A este choque de intereses se suman unas infraestructuras eléctricas obsoletas, diseñadas en el siglo XX para transportar la energía en una sola dirección, y no para soportar redes bidireccionales o microredes locales. Los lobbies energéticos aprovechan este desfase para presionar políticamente, judicializar proyectos de autoconsumo e incluso lanzar campañas de desinformación que exageran la inestabilidad de las renovables.
Por lo tanto, el verdadero debate no es técnico, sino de poder. La energía solar fotovoltaica integrada en nuestros edificios no solo reduce la factura; implica una auténtica democratización energética, mayor autonomía para las comunidades y una redistribución del valor económico que antes se quedaban unos pocos.

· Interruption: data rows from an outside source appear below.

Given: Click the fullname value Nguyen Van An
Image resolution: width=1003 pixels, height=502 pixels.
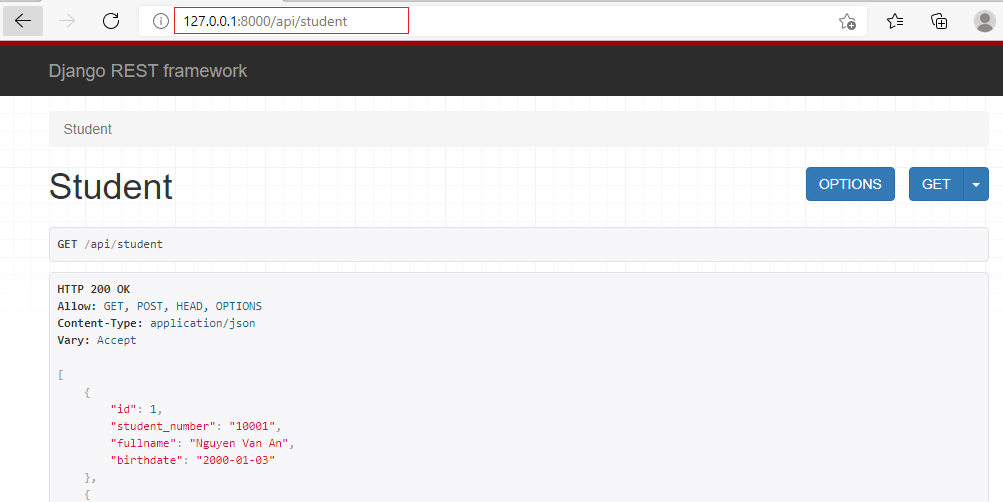Looking at the screenshot, I should 245,443.
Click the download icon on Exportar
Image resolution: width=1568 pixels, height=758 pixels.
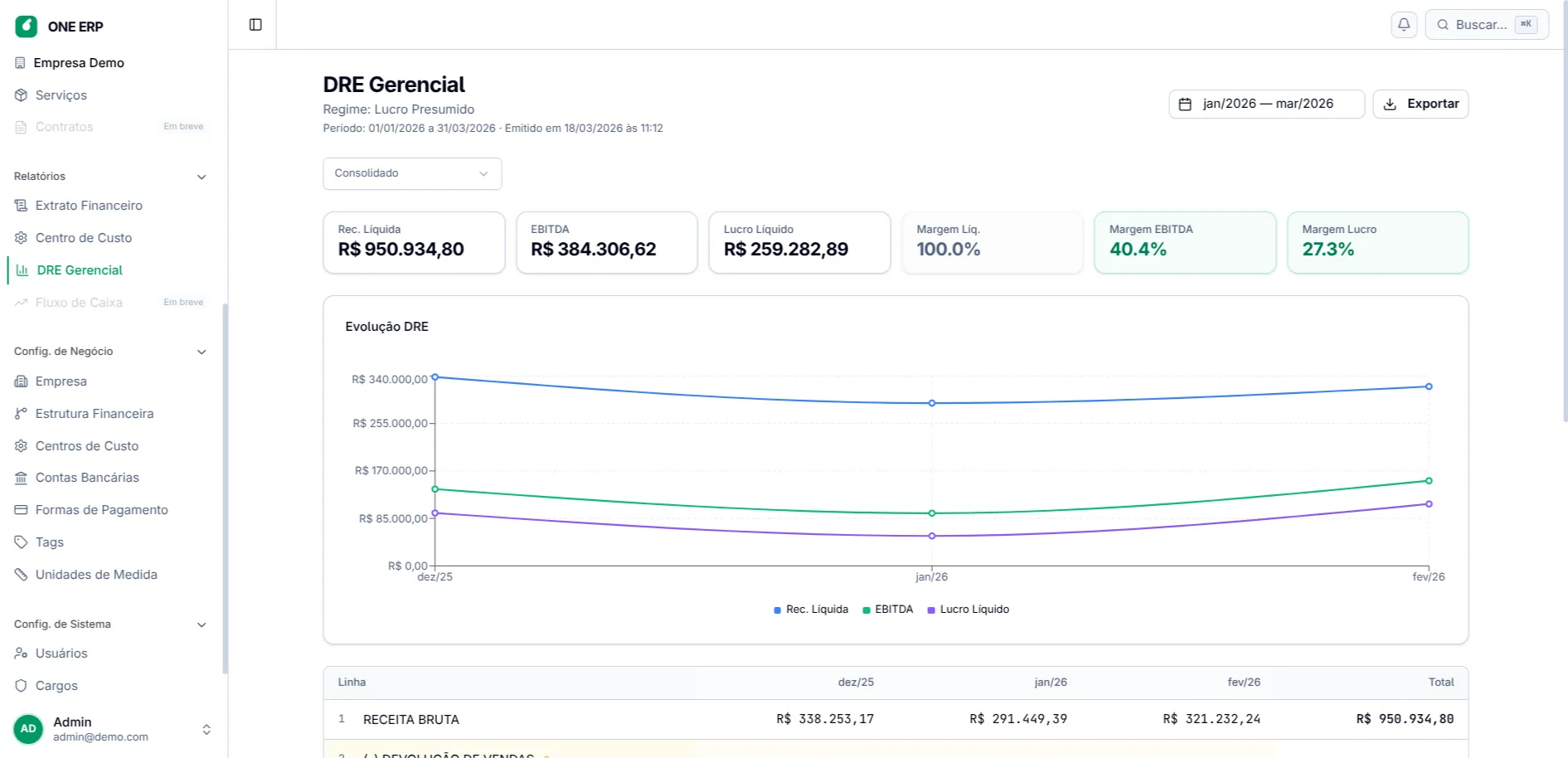1390,104
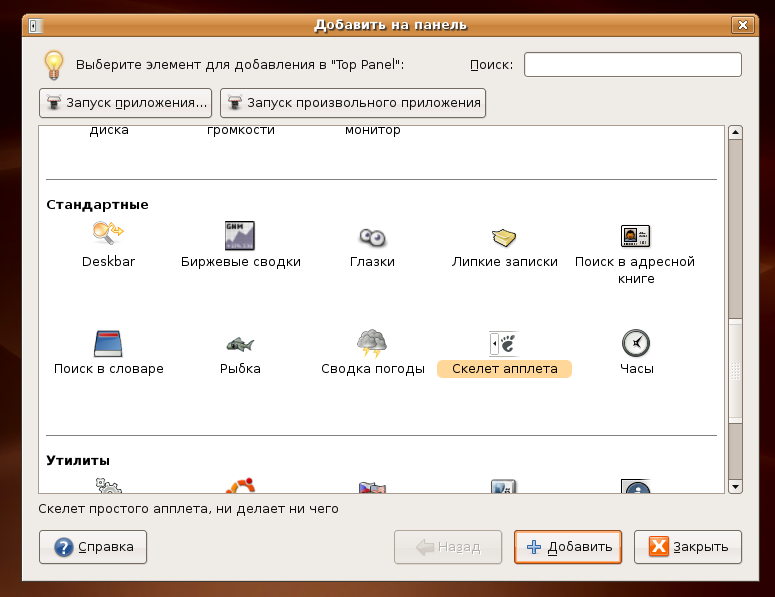Close the Добавить на панель window
Image resolution: width=775 pixels, height=597 pixels.
[x=741, y=24]
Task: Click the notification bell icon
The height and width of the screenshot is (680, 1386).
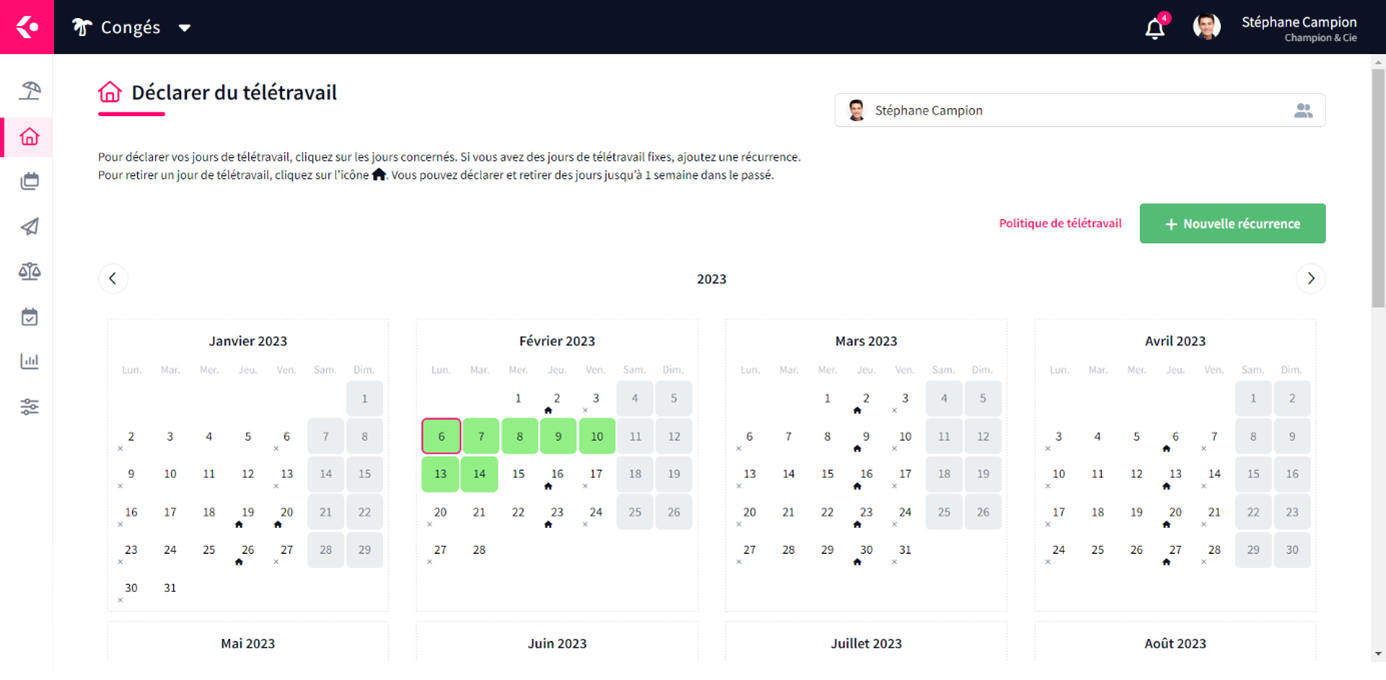Action: 1155,28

Precisamente por eso, porque redefine quién controla la energía y para qué, genera tantas resistencias en los sectores tradicionales.
Acelerar este cambio estructural requiere voluntad política, reglas del juego claras y un apoyo firme a la innovación. Pero también exige una ciudadanía informada y activa. Como consumidores, dar el paso hacia el autoconsumo colectivo o apoyar a las cooperativas energéticas locales es una forma de activismo. La transición energética no es solo una respuesta de supervivencia ante el cambio climático: es la oportunidad histórica de desmantelar un modelo injusto y obsoleto para construir uno verdaderamente solidario.